Oh and for those who binge and purge, whether through laxatives, being sick, exercise etc. I promised, as soon as the restrictive aspect is stopped (follow advice above), the desire the binge goes away. You are not, as commonly believed, 'addicted' to sugar, carbs etc. It's a great biological response your body has when it has had prolonged restriction. But you need do as I said above re. exercise, with your way of purging. At first, you will still binge whilst still eating as much as you want during the rest of the day, but gradually this will ease.

KatharineRose · 10/08/2021 18:09

I hope this is okay to share, and I'm sorry to ramble, but I feel utterly desperate and out of control.
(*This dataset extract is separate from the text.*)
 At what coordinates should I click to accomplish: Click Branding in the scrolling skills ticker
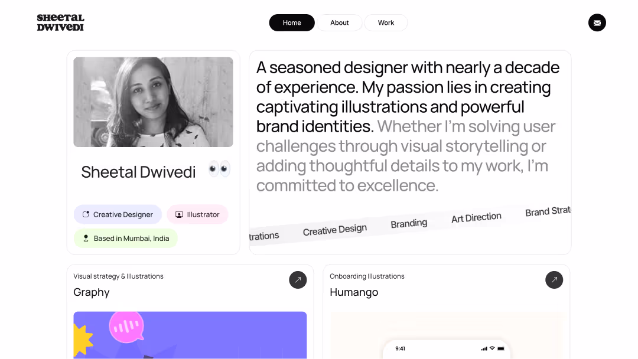tap(409, 223)
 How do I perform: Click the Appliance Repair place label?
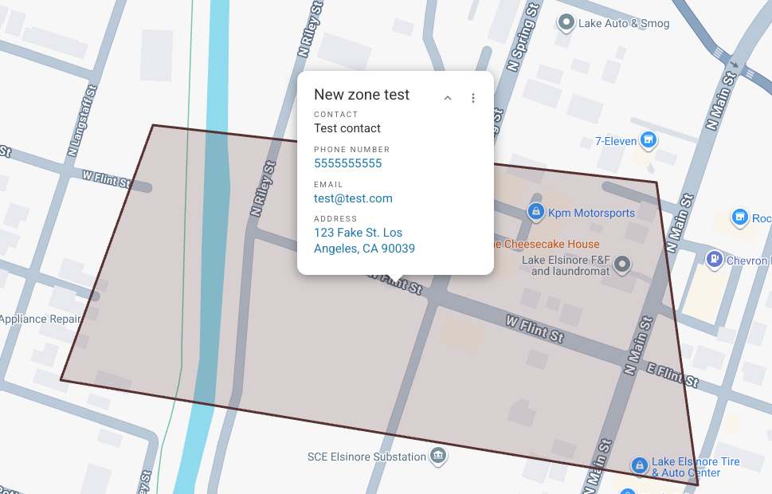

I'm mid-20s now, but I've suffered with Anorexia for many years (including being stuck as an inpatient etc..). To be honest i've tried many avenues (CBT, body image work, various group and creative therapies, and nothing actually seems to help me. I wish I could change my self-perception but I see 'normal weight' as fat, and crave to look like what others call a"famine victim". I get this is horrible, and I don't condone my thoughts, but I can't seem to shake them despite much therapy.
To others I've done great and am all okay, as I am no longer underweight, but I feel mentally almost at my lowest again. I ate up to this point because all I want is to have a chance to be a Mum, and I guess I wanted it more than I wanted to be happy and thin. I swore to myself I would try this 'healthy body' for at least 6months to give it a real go, but every day i'm surpressing the desire to tear at my skin and get rid of the flesh that is everywhere on me.
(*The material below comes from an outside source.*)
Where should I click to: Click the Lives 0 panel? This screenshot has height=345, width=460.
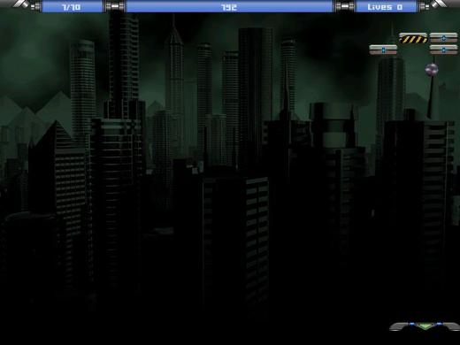386,7
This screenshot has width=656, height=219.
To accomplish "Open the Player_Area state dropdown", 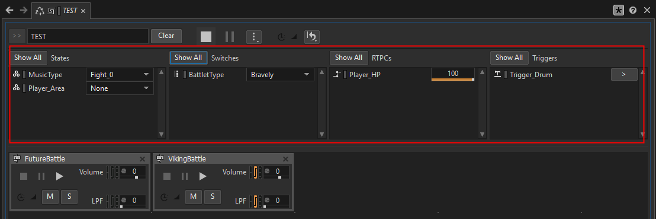I will [120, 88].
I'm meant to be moving to a new job soon, but I can't face starting it at this size, and I'm now considering not taking it.
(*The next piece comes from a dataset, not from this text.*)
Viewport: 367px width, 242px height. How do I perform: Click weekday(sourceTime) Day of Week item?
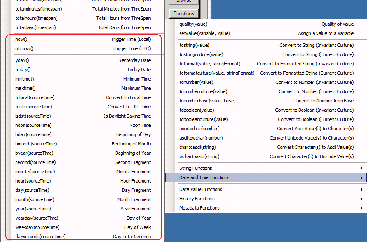[83, 227]
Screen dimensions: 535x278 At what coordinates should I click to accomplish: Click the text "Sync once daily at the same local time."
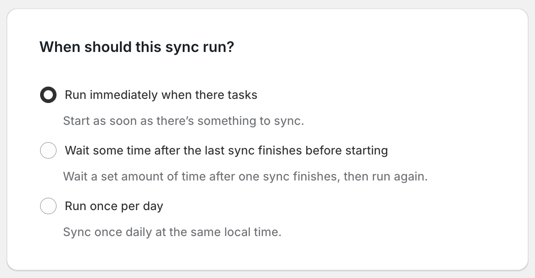click(x=173, y=232)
I suppose I'm desperately looking for some advice if anyone has been in a similar position?

Rustnot · 12/08/2021 12:44

I'm sorry you're feeling so low and things are so difficult.

Has the therapy you've had been from an eating disorder specialist?

I don't have anything in the way of advice, other than however difficult it is, continuing to eat and fuelling your body is the right thing to do. I know how uncomfortable that can feel.

Are you taking any medication? It might be worth investigating if you aren't.

TheOrigRights · 31/08/2021 23:31

Am away on holiday and it's been lovely, BUT my ED mindset and behaviours are creeping in. I am out of my routines.
I have put some weight on in the last months and I hate it. I am just a healthy weight but I don't want it.